A growing interest in Cambodia’s financial sector has led to some recent high-profile mergers and acquisitions. The Post’s Kali Kotoski sat down with John McGinley, managing partner for Mekong Strategic Partners, to discuss the investment opportunities in the sector.
Where do you see the greatest potential for mergers and acquisitions (M&As)?
We’re seeing a lot in the financial sector with potential offshore deals, but that doesn’t mean in the future it will be limited to that. There are other very attractive Cambodian companies. Although it may have started with the finance industry and microfinance institutions because they are very good companies, there are other industries that will be of acquisition quality down the road.
Why has the financial sector been the first mover in M&As?
It might stem from the fact that the mergers and acquisitions that you see are driven by institutions that have already embedded strong corporate governance and strong management systems, making them easy to look at as potential assets. That doesn’t mean that organic Cambodian assets are not as equally attractive, but for the first mover, the finance industry is just easier to verify.

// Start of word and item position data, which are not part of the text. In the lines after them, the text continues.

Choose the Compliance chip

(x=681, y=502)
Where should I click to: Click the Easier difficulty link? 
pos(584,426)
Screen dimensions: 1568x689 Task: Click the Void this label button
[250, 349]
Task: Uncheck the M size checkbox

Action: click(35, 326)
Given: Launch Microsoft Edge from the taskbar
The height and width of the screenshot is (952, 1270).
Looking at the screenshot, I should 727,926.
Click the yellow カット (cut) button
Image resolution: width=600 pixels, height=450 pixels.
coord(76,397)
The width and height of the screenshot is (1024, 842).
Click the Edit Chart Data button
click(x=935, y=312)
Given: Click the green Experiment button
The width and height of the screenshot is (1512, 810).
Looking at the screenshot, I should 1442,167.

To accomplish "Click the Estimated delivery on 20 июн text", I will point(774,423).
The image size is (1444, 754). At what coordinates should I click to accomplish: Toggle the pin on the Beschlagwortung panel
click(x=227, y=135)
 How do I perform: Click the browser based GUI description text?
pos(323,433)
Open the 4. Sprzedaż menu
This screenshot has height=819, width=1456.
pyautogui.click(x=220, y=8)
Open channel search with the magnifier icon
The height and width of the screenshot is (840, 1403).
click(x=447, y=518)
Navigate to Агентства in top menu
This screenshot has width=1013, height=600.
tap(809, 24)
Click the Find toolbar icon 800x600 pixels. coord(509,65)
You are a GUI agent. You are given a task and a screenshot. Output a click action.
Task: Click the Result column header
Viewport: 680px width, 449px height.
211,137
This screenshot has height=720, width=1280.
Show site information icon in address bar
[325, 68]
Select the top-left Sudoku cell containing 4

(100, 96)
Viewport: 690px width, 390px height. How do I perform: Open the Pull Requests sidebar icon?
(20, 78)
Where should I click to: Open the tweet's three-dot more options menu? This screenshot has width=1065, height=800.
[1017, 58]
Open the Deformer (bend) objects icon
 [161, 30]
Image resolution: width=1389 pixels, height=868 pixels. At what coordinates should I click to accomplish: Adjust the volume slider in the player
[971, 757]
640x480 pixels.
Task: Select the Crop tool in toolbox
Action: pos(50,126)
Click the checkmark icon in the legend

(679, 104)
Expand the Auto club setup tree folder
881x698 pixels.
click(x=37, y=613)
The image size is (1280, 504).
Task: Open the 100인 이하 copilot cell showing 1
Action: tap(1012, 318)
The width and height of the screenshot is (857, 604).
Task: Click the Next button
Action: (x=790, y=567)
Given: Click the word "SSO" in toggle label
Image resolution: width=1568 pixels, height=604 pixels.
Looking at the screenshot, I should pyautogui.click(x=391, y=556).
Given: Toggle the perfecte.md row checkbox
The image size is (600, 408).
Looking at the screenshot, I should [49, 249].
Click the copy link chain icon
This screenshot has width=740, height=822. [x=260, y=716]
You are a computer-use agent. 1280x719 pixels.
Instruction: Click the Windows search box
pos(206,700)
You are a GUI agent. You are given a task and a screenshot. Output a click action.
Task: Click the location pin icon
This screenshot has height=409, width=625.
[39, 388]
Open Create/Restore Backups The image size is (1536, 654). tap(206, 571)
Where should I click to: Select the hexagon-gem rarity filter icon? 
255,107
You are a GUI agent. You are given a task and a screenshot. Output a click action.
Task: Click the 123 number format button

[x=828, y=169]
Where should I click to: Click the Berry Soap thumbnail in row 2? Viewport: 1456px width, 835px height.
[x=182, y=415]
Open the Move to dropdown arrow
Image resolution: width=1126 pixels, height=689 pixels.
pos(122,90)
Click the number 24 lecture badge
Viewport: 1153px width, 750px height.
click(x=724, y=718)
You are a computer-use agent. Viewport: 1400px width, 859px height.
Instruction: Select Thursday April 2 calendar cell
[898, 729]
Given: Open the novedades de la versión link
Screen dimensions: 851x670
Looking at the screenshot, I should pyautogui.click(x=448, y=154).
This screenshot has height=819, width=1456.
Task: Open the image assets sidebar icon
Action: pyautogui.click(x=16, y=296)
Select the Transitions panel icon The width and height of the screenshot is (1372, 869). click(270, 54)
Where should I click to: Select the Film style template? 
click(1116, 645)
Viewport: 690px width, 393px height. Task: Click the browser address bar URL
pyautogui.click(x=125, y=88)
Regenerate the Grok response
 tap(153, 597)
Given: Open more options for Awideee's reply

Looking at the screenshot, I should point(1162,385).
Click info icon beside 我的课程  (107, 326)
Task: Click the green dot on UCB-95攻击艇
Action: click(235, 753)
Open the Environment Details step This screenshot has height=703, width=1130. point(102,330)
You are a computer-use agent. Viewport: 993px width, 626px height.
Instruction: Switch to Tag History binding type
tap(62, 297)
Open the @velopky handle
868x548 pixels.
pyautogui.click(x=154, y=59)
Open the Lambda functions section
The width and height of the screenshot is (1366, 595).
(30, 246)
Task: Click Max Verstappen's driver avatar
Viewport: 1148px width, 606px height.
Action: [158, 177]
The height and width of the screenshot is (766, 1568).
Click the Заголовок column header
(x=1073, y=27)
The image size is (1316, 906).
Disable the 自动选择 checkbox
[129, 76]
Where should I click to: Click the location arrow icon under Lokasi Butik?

How has private equity performed in Cambodia?
Private equity is a fairly new practice in Cambodia. It hasn’t been a roaring success for foreign investors and that is because most of the large Cambodian businesses and family companies are willing to take on debt. Debt tends to be more appealing for these companies in the long term rather than selling out equity.
For the private equity that has come into the country, is there a lack of exit options?
Exiting is obviously a challenge for many of the private equity firms and I can’t think of an example of a private equity firm that has developed a strong track record for exiting. If you look at some of the private equity firms and their business thesis, you would see that a lot of them hoped that they would list on the Cambodian stock exchange for an exit option. But that is clearly a challenge with the stock exchange not taking off. So it is fair to ask some questions about how feasible that strategy is now.
Where do you see further growth in the banking sector?
There is certainly room for growth, but I think the current challenge for the banking sector is that there are two tiers. The international banks generally have specific credit appetites and strategy, and those strategies don’t tend to support the Cambodian economy as a whole. They tend to support the top end of the pyramid and I think that is fine because they have a role to play. But if you look at the local banking sector the opportunity and challenge is to have a more broad-based approach to credit risk so they can bank small- to medium-size enterprises (SMEs) and start to work down the economic pyramid. Really what you have going on in Cambodia is that these international banks come in and try to cater to the top, and the local banks try to compete with them, but there is a whole missing middle.
How do financial institutions tap into that missing middle?
From what we have observed, it is easy for microfinance institutions to organically move up as they grow and continue to support their customer base and adopt an SME approach. And it seems that is an easier challenge to master rather than Cambodian banks that wanted to tap into the top tier and now want to move down into having SME capacity. But for the smart banks, they will look into how they can deepen their distribution into the SME sector, which would be a net benefit to the economy as a whole. But the missing middle is not just a Cambodia problem because you see that in a lot of developing countries.
This interview has been edited for length and clarity.